Additionally, Japan, the world's second-largest PV market, does not look certain in 2014. With its Byzantine structure of regional utilities and lack of regional coordination, it is not clear how much longer the nation can continue to integrate the large volume of PV that it has been building without overhauling its utility structure.

SolarWorld has targeted not only China but Taiwan, a leading source of PV cells, in the trade petitions filed in late December 2013. (Arise Technologies)
SolarWorld has targeted not only China but Taiwan, a leading source of PV cells, in the trade petitions filed in late December 2013. (Arise Technologies)

Finally, just when we thought that the global trade war was over, on the last day of 2013 SolarWorld filed another trade case regarding PV products – this time including Taiwan, which has been a large exporter of PV cells, as well as China.

While this is a cause for concern for Chinese and Taiwanese companies, the state of individual national markets should become less important in coming years, as PV markets become increasingly distributed across the globe. Beyond markets in Europe, North America, China and Japan, the contributions of nations including Saudi Arabia, Thailand, Mexico, Brazil and host of others will be important as well.
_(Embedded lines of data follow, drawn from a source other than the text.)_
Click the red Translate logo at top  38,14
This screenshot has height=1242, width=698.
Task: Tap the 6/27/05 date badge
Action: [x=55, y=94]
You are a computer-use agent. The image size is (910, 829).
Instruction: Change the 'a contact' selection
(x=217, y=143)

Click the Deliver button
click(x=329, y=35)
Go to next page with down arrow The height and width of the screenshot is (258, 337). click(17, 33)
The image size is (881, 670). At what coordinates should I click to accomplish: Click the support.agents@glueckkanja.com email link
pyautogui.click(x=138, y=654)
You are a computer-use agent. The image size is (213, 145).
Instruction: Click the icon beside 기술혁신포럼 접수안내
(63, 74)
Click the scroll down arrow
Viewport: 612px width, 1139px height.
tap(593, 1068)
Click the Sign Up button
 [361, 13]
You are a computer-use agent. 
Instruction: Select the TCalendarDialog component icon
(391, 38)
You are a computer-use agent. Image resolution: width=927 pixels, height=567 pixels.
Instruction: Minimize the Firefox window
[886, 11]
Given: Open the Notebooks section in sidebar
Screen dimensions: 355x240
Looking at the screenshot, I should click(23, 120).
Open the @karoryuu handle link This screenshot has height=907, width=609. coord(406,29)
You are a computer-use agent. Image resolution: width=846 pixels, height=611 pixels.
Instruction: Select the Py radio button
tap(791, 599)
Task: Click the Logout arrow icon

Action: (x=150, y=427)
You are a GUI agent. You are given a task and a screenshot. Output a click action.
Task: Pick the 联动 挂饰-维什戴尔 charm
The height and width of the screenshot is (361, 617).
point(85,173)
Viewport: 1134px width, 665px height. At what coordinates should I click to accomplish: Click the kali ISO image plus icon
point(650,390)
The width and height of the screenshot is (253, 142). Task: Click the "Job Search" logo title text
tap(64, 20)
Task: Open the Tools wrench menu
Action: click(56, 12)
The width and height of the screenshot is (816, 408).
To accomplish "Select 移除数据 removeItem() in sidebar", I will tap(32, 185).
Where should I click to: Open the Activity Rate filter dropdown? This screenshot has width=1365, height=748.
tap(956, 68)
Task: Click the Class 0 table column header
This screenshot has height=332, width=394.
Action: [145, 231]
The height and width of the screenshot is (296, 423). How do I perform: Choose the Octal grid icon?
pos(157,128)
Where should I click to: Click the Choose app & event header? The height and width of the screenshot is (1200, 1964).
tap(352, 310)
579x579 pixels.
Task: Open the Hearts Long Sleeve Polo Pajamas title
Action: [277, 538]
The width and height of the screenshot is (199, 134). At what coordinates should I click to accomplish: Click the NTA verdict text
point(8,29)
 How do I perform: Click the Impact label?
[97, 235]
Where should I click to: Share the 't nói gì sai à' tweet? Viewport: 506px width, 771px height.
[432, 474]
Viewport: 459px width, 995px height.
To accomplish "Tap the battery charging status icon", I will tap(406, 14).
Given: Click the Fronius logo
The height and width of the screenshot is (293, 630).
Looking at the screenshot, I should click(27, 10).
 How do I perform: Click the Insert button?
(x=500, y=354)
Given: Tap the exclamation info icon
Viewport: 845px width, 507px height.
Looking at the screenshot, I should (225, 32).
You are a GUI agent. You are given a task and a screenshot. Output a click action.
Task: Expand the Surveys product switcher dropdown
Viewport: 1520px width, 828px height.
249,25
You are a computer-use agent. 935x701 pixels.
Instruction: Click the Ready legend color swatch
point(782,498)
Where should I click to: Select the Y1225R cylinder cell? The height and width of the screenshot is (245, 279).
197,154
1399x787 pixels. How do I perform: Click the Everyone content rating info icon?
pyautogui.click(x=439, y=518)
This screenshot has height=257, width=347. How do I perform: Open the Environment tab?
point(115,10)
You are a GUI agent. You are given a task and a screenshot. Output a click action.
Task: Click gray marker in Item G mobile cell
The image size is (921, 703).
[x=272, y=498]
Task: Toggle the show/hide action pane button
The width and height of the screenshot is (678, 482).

Across the world, the ongoing growth of the PV industry continues to be driven by increasingly attractive economics. The declines in prices over the last few years have made PV cheaper than retail electricity in an increasing number of locations and market segments. This paves the way for the growth of PV without subsidies, whether this is large projects in regions like Latin America or self-consumption in Germany, Italy and other mature PV markets.

Ultimately, while it shifted dramatically to the east in 2013, the global solar market is really only beginning.